• **EXERCISE PASSAGE**:
====

Emphasis on "no disk drive"

1- disk drives are physically noisey because they are mechanical...so you will hear that in your room
You still need a USB drive and if planned to use it with a 1TB of music, then your only viable option currently is a hard disk drive, perhaps larger SSDs will be out.    So the BDP-1 doesn't solve this issue in all situations, perhaps when they implement the NAS feature then it might.

Quote
2- they produce electrical noise pollution within the component
Since USB, IDE, SATA, Ethernet and even PCIe can all share the same analog phy design you will have the same electrical noise pollution whether the HDD was internal using SATA/IDE/USB or external using USB.  The BDP-1 doesn't solve this issue.

Quote
3- disk drives typically require the component to have some kind of fan for cooling... so  increased noise (sure you can go fanless but that means  much larger components)
Select a mobile drive and you can go fanless pretty easily otherwise it just takes a bit of design skill to properly design a case for ambient cooling.

====

• **THE DATA**:
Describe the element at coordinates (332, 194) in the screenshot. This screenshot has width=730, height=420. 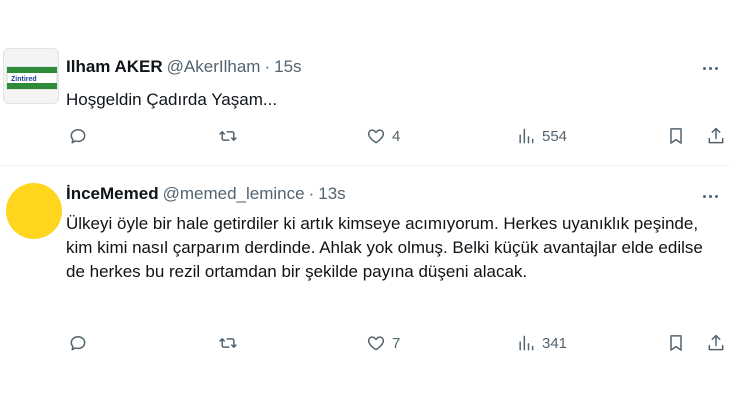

====

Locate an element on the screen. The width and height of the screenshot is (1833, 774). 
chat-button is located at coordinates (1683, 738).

====

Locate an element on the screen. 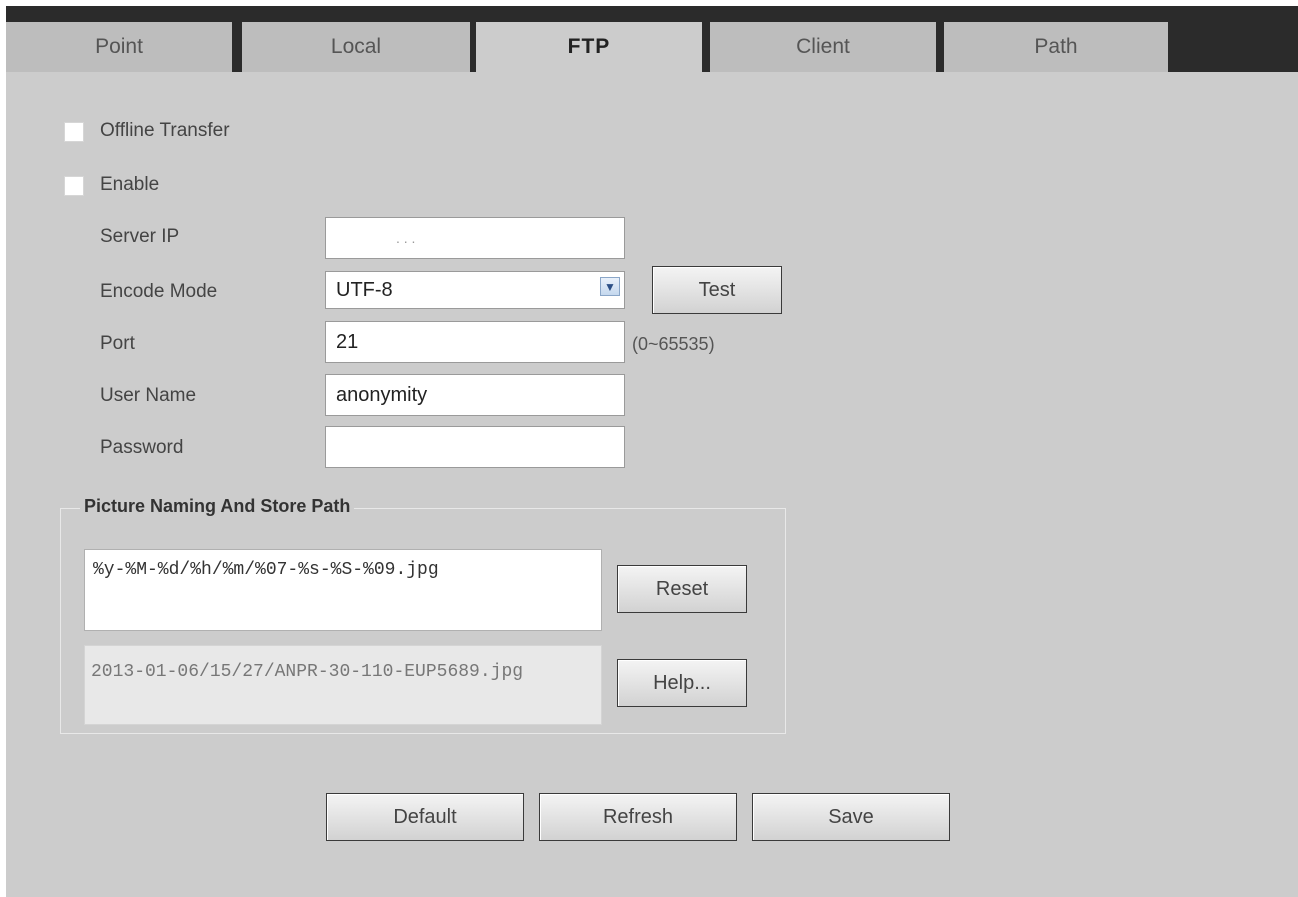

====

• **EXERCISES**:
- A) According to the disk drive text, why are disk drives physically noisy?
- B) Edit the disk drive text: give everything from "1- disk drives" down to "much larger components)" again, with "BDP-1" replaced by "BDP-2".
- C) Rewrite the paragraph of the disk drive text that begins "Since USB, IDE, SATA" more briefly, keeping its main facts.
The entries come from a separate source.

• **RESPONSES TO THE TASKS**:
- A) Because they are mechanical.

- B)
1- disk drives are physically noisey because they are mechanical...so you will hear that in your room
You still need a USB drive and if planned to use it with a 1TB of music, then your only viable option currently is a hard disk drive, perhaps larger SSDs will be out.    So the BDP-2 doesn't solve this issue in all situations, perhaps when they implement the NAS feature then it might.

Quote
2- they produce electrical noise pollution within the component
Since USB, IDE, SATA, Ethernet and even PCIe can all share the same analog phy design you will have the same electrical noise pollution whether the HDD was internal using SATA/IDE/USB or external using USB.  The BDP-2 doesn't solve this issue.

Quote
3- disk drives typically require the component to have some kind of fan for cooling... so  increased noise (sure you can go fanless but that means  much larger components)

- C) Because USB, IDE, SATA, Ethernet and PCIe can share one analog phy design, a hard drive causes the same electrical noise whether it is internal or external, and the BDP-1 doesn't solve this.